J'ai lu avec surprise la lettre d'opinion de M. Noël Doucet du 16 novembre ayant pour titre: Mettre la religion à sa place. Je la comprends comme un désir de faire cesser la violence, suite aux évènements de Paris. Cependant, ceux qui suivent de près la situation au Moyen-Orient savent qu'elle est très complexe, que les causes sont connues, et qu'elle va bien au-delà du religieux. Mais je voudrais ici revenir sur le contenu du texte.

Affirmation. L'auteur écrit d'un seul trait «la religion ce n'est pas la vérité, pas vrai, pas solide, pure théorie pour tenter d'expliquer le monde. Dieu c'est beau, mais ce n'est pas vrai... L'État doit combattre cette idéologie... haut et fort».

Croisade. Je constate avec regret que malgré la bonne intention, le texte reprend l'idée que l'État parte en guerre contre les religions, celles qui ne croient pas en «La Vérité» la vraie, la sienne, l'athéisme. Car ce que l'auteur propose, «mettre les religions à leur place» a déjà été fait: en Russie, Chine, Corée du Nord.

Croyance. Il n'y a aucune preuve de l'existence de Dieu. C'est pour cela qu'on parle de «foi», de «croyants». Mais, il n'y a pas non plus de preuve que Dieu n'existe pas. En ce sens, l'athéisme est aussi une «foi», une croyance. Aucune preuve. Ni la religion, ni l'athéisme ne sont des certitudes scientifiques.

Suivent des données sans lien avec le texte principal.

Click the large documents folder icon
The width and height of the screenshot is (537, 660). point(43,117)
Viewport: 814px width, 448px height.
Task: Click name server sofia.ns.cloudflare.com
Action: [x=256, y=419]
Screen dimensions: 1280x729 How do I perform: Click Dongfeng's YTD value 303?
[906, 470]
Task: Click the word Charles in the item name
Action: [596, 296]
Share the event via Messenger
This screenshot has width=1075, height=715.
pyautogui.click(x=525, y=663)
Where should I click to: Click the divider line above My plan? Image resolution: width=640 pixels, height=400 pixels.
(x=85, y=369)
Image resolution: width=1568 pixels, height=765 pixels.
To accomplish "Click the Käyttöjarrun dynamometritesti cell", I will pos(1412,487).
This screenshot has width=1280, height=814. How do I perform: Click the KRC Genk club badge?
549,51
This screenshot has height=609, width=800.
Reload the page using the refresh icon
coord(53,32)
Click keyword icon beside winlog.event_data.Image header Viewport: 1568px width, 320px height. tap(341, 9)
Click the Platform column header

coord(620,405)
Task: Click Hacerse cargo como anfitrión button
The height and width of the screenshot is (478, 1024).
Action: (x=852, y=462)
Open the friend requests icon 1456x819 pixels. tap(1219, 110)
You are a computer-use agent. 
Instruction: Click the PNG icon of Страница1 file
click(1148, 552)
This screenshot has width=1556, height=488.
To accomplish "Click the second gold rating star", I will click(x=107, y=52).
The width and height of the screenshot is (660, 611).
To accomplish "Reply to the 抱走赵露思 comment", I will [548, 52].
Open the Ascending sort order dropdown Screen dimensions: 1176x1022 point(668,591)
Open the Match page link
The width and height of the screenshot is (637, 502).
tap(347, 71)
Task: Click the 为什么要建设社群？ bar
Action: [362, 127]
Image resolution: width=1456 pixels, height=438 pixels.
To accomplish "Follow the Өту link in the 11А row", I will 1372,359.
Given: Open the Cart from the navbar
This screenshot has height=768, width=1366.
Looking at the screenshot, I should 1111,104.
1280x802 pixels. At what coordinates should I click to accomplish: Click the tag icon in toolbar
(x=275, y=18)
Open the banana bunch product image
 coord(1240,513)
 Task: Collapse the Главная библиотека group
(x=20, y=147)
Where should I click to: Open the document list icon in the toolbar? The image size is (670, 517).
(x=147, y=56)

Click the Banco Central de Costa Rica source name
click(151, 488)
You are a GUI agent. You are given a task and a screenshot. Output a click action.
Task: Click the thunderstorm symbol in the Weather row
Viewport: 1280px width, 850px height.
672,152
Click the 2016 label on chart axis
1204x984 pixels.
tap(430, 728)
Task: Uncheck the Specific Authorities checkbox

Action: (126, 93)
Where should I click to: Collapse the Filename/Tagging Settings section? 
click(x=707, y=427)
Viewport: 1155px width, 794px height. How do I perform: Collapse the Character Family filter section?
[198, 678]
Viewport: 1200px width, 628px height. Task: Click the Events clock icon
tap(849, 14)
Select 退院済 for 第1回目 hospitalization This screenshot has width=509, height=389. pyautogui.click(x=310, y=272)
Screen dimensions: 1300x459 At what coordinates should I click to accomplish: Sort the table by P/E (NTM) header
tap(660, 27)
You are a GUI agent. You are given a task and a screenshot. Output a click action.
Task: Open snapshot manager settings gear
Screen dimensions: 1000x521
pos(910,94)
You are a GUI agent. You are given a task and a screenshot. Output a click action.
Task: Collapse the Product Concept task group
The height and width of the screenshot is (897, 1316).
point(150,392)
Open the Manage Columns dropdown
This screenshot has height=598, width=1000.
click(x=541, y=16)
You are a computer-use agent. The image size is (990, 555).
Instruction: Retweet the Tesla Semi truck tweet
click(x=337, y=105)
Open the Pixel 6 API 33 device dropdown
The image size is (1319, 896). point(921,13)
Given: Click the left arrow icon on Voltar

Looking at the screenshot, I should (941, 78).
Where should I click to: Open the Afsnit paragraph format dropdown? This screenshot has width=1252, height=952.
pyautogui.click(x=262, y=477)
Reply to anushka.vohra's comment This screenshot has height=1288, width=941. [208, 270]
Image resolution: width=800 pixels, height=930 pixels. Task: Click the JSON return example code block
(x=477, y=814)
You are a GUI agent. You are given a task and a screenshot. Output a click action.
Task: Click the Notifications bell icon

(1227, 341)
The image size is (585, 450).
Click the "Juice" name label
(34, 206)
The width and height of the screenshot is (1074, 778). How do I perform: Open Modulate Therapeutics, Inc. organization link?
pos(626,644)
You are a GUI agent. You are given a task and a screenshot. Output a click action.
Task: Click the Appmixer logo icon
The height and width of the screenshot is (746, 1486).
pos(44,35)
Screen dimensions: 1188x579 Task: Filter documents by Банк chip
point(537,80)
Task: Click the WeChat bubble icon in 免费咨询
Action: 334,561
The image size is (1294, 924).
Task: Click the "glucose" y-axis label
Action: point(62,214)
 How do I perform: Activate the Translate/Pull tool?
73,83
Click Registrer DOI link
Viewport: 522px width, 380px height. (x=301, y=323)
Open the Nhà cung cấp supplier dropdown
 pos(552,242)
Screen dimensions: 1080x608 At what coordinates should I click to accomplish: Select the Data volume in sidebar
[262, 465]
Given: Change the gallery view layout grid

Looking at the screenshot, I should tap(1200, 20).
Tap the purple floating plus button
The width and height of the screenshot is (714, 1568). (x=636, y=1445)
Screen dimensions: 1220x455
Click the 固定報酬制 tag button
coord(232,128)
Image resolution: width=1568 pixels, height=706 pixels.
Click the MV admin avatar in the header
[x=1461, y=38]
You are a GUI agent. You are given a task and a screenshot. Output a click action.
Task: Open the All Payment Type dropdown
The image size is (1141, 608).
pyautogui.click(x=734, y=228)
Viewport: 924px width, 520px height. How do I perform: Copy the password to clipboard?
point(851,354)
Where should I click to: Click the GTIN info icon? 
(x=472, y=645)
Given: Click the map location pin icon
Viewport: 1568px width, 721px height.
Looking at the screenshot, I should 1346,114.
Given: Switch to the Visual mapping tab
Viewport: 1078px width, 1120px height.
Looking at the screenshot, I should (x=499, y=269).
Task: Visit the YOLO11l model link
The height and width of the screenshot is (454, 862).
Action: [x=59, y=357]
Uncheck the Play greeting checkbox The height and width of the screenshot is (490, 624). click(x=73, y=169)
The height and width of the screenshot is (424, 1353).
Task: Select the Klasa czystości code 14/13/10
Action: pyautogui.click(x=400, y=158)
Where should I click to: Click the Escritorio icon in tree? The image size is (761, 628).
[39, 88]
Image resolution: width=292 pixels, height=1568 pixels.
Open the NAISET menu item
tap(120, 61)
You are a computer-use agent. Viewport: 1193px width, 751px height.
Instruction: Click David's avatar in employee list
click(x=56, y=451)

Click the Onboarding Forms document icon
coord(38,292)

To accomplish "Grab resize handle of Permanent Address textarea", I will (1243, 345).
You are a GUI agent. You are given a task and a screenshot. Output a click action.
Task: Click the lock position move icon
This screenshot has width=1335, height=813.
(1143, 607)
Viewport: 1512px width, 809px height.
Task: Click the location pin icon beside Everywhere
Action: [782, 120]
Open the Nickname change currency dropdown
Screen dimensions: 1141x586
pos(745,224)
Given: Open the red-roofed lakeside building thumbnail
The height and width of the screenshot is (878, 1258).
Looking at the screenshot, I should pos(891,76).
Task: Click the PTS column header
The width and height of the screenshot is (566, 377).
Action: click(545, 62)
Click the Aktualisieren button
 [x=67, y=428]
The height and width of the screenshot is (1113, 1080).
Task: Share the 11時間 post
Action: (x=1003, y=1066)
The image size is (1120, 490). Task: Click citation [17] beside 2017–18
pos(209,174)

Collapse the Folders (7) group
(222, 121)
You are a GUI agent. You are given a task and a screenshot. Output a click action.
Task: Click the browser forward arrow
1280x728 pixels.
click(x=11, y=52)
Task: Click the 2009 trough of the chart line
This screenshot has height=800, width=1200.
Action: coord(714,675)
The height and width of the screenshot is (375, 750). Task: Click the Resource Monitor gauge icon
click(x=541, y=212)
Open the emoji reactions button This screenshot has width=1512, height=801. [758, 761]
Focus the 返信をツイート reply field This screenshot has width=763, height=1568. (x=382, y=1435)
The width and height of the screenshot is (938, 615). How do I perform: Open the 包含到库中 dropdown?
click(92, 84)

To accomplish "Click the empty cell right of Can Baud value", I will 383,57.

Dogme. On peut certainement affirmer «je crois que Dieu n'existe pas», ou «je crois que Dieu existe». En disant «je crois que...», on parle de soi. Cependant si on affirme «Dieu n'existe pas», ou «Dieu existe», on ne parle plus de sa croyance, on affirme un dogme. Ce que font les religions. L'angle mort de la religion, comme de l'athéisme, est d'en venir à penser qu'on est les seuls à avoir «la bonne». On passe alors la ligne fine entre le chemin de foi (sans ou avec un Dieu) et la certitude, qui en est l'aire de repos, le rest area. La certitude a un avantage: elle est plus confortable que le doute qui cherche à s'éclairer. L'aire de repos de la certitude est très tentante, pour les tenants des deux croyances.

Laïcité. Nous voulons un État laïc, c'est-à-dire un État sans «foi», qui n'impose ni Dieu aux athées, ni l'athéisme aux «croyants»; un État qui ne prend parti pour aucune de ces deux démarches tout en respectant chacune.

Vivre. Les causes profondes de cette situation sont politiques, complexes, connues. Nous sommes mondialisés, de diverses croyances, sur une planète de plus en plus petite. Il reste à la tisser de plus en plus serrée. C'est le défi de nos générations: vivre ensemble. Résister à l'illusion que l'exclusion et le rejet sont le chemin vers la paix. Je crois que ce n'est pas d'abord un défi religieux, mais un défi pour notre spiritualité, que l'on soit croyant en Dieu, ou croyant sans Dieu. Une histoire à suivre.